I have found documentation on eliminating left-recursion (such as Eliminating Left Recursion in Parse::RecDescent) to be unsatisfactory. Left recursion is usually eliminated at the expense of associativity. This tutorial seeks to address this issue.
The document provides two implementations for every topic covered. The first shows how the topic applies when evaluating the text at parse time. The second shows how the topic applies when building a parse tree. It is probably best to ignore the latter (parse tree creation) until the former (parse-time eval) is understood.
Feedback and criticisms are welcome.
The Perl binary operators + and - have the same precedence, but that doesn't mean they can be evaluated in any order. For example, consider 4 - 5 + 6.

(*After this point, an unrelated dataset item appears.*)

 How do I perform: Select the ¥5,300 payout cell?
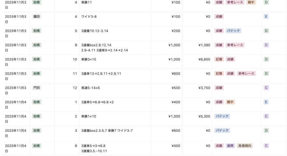pos(204,116)
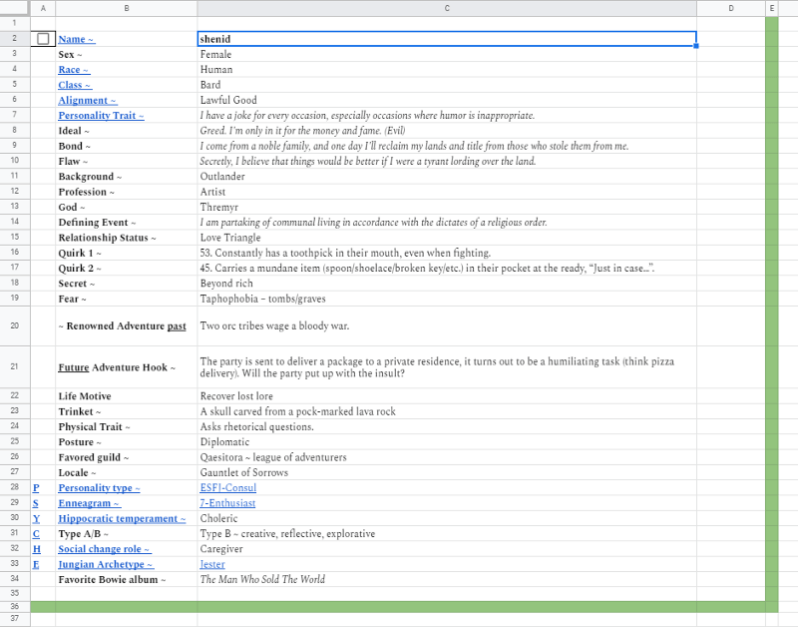The image size is (798, 627).
Task: Click the shenid name cell
Action: click(446, 39)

If executed from left-to-right, 4 - 5 + 6 = (4 - 5) + 6 = 5 If executed from right-to-left, 4 - 5 + 6 = 4 - (5 + 6) = -7
Similarly,
If executed from left-to-right, 4 ** 3 ** 2 = (4 ** 3) ** 2 = 4096 If executed from right-to-left, 4 ** 3 ** 2 = 4 ** (3 ** 2) = 262144
Operators which are evaluated from left-to-right are left-associative.
Operators which are evaluated from right-to-left are right-associative.

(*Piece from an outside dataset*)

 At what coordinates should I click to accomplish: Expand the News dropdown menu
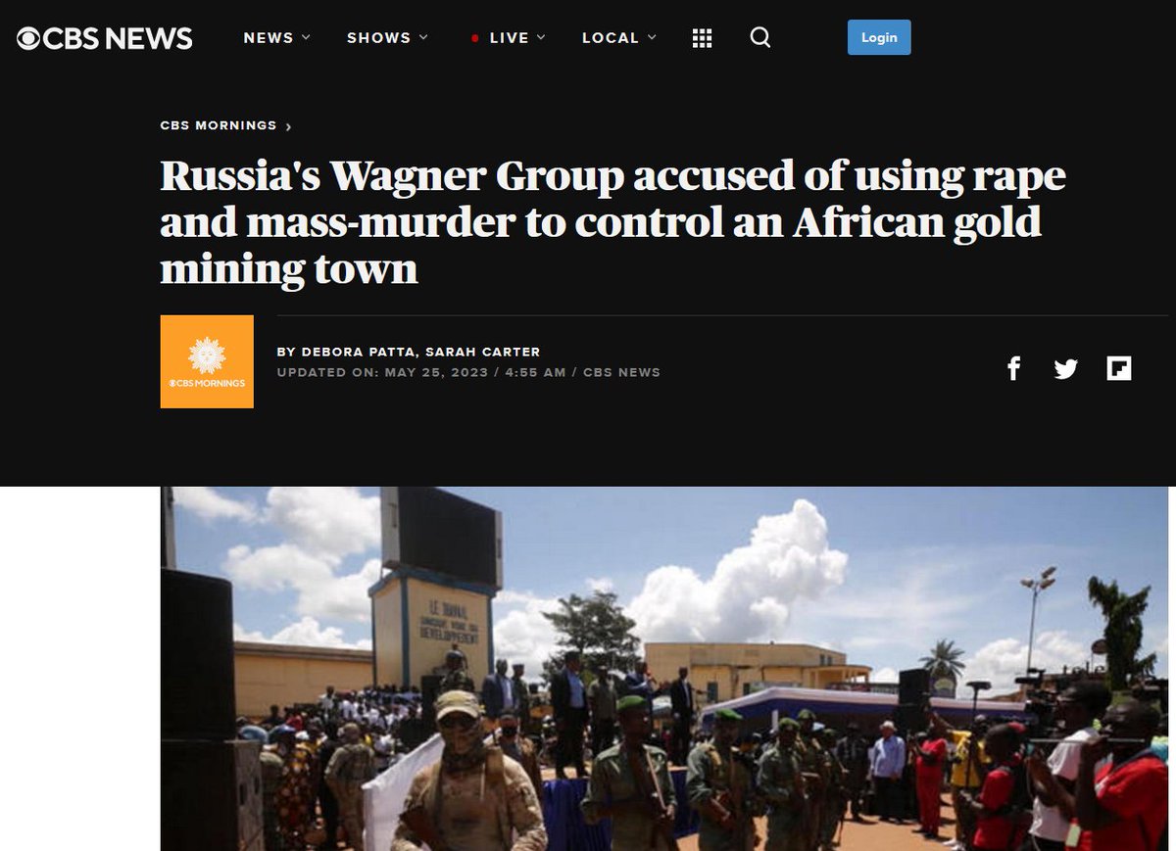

In Perl, binary operators + and - are left-associative, and binary operator ** is right-associative. (Refer to Operator Precedence and Associativity in perlop for the associativity of other operators.)

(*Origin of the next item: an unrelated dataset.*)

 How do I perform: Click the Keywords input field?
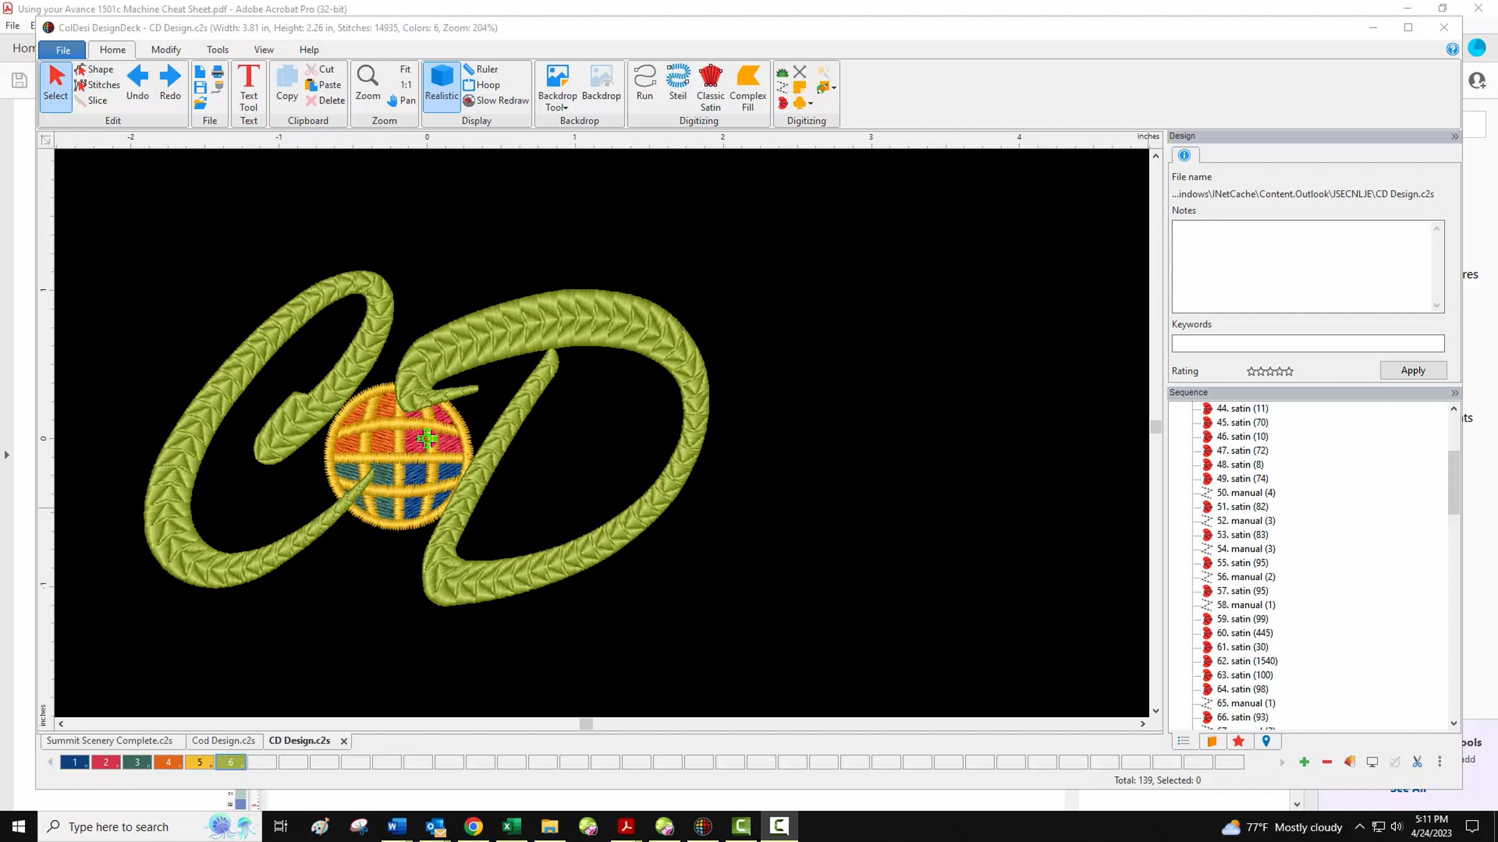pos(1308,343)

Grammars do not specify associativity. A grammar simply defines whether a given string is valid in the language represented by the grammar, and associativity is not needed for that purpose.
However, we're rarely just interested in validity check. Parsers that return a parse tree representing the text being parsed and those that evaluate the text being parsed are much more useful. Because Parse::RecDescent processes rules from left to right, grammars can be written in a form that lends itself well to doing these tasks.
Left-associative:
sum : sum /[+-]/ NUM | NUM
Right-associative:
pow : NUM '**' pow | NUM
The following subsections will enrich these grammars with code to build a parse tree and to evaluate the expression at parse-time. As you will see, no changes will be needed to the grammar.
Left-associative:
sum : sum '+' NUM { $item[1] + $item[3] } | sum '-' NUM { $item[1] - $item[3] } | NUM { $item[1] }
Right-associative:
pow : NUM '**' sum { $item[1] ** $item[3] } | NUM { $item[1] }
Left-associative:
sum : sum /[+-]/ NUM { [ @item[2,1,3] ] } | NUM { [ $item[1] ] }
Right-associative:
pow : NUM '**' pow { [ @item[2,1,3] ] } | NUM { [ $item[1] ] }
There is a catch. The theory is solid, but parsers have limitations.
Productions of the form a : a b are called left-recursive. An entire class of parser generators cannot process left-recursive grammars, and Parse::RecDescent belongs to that class. Unfortunately, the left-associative rules presented so far are left-recursive. The remainder of this section will show methods of removing left-recursion from grammars for Parse::RecDescent.
It's easy to parse 4 - 5 + 6 into the list '4', '-', '5', '+', '6'. The following snippet does so:
sum : NUM sum_ { [ $item[1], @{$item[2]} ] } sum_ : /[+-]/ NUM sum_ { [ $item[1], $item[2], @{$item[3]} ] } | { [] }
If we are evaluating at parse-time, we have little choice but to process the sum as a list rather than a binary operator. When building a parse tree, we have two options. We could leave it as is, or we could convert the list into a tree.
The following subsections show how to evaluate the list and how to treeify it.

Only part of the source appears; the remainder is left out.